This post is also available in: Spanish
Walking along the old cobblestone and coral of Altos de Chavón is an extremely inspiring environment. Birds singing, art students going to and from classes, tours admiring the immaculate stone work of the village, trees swaying in the breeze… who wouldn’t love creating in a space like that? For the Davidoff artists, this working atmosphere is a reality for a few months time. The Davidoff Art Initiative is a spectacular program that brings talented artists from around the world to our community to express themselves, and share their beauty with us. One of those artists in residence is Christopher Ho.
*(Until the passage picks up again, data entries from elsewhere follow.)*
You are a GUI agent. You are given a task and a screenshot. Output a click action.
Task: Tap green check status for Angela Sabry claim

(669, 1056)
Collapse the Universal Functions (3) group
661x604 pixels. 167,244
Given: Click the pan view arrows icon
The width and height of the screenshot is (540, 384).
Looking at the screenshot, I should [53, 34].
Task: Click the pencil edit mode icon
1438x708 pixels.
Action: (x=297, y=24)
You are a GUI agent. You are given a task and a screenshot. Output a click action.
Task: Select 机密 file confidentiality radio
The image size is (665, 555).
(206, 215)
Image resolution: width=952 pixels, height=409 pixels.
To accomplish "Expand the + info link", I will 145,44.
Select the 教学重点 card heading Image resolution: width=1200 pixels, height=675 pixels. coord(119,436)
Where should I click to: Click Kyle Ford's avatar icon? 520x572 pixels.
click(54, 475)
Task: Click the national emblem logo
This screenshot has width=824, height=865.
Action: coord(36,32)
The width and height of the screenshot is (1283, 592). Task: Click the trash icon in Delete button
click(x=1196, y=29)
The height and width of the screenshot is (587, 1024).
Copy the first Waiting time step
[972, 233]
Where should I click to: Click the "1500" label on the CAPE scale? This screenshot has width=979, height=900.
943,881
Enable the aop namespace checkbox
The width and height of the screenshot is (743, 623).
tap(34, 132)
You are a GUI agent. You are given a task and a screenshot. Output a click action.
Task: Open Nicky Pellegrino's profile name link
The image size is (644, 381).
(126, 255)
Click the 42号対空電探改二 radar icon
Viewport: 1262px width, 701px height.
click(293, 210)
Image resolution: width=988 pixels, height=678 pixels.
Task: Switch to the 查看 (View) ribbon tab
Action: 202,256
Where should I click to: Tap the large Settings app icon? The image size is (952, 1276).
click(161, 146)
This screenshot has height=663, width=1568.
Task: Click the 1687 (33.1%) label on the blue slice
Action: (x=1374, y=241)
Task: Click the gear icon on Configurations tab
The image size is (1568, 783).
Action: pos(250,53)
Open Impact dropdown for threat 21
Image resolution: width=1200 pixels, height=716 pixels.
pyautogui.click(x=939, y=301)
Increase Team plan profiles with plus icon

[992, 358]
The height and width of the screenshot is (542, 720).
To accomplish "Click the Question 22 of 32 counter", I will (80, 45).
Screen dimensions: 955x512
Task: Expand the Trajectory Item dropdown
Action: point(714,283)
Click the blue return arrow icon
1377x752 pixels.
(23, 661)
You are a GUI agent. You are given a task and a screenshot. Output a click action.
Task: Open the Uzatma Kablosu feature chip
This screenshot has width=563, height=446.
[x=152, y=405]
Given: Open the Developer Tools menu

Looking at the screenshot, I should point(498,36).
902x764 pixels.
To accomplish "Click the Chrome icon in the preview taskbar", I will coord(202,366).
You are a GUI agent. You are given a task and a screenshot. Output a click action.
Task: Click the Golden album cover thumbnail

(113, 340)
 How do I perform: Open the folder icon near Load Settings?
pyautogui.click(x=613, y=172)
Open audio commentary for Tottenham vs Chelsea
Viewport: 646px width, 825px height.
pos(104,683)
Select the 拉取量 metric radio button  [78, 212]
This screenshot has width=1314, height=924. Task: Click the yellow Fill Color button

Ho, born in Hong Kong, is an artist and curator living and working in New York City. He is known for his eclectic art form that encompasses conceptual painting, sculpture, photography, and writing and usually plays on American culture and identity politics.
Take, for example, his 2016 piece Three Critiques, which critiques concepts of postmodernism and also proposes alternatives. The first, critique of universalism. Universalism led to multiculturalism and eventually global capitalism. The second critique is of history and finally the third is the critique of genius. In his presentation and elaboration of these three critiques, Ho proposes a new rubric for art: deinstitutionalization, pragmatism, and responsible subject.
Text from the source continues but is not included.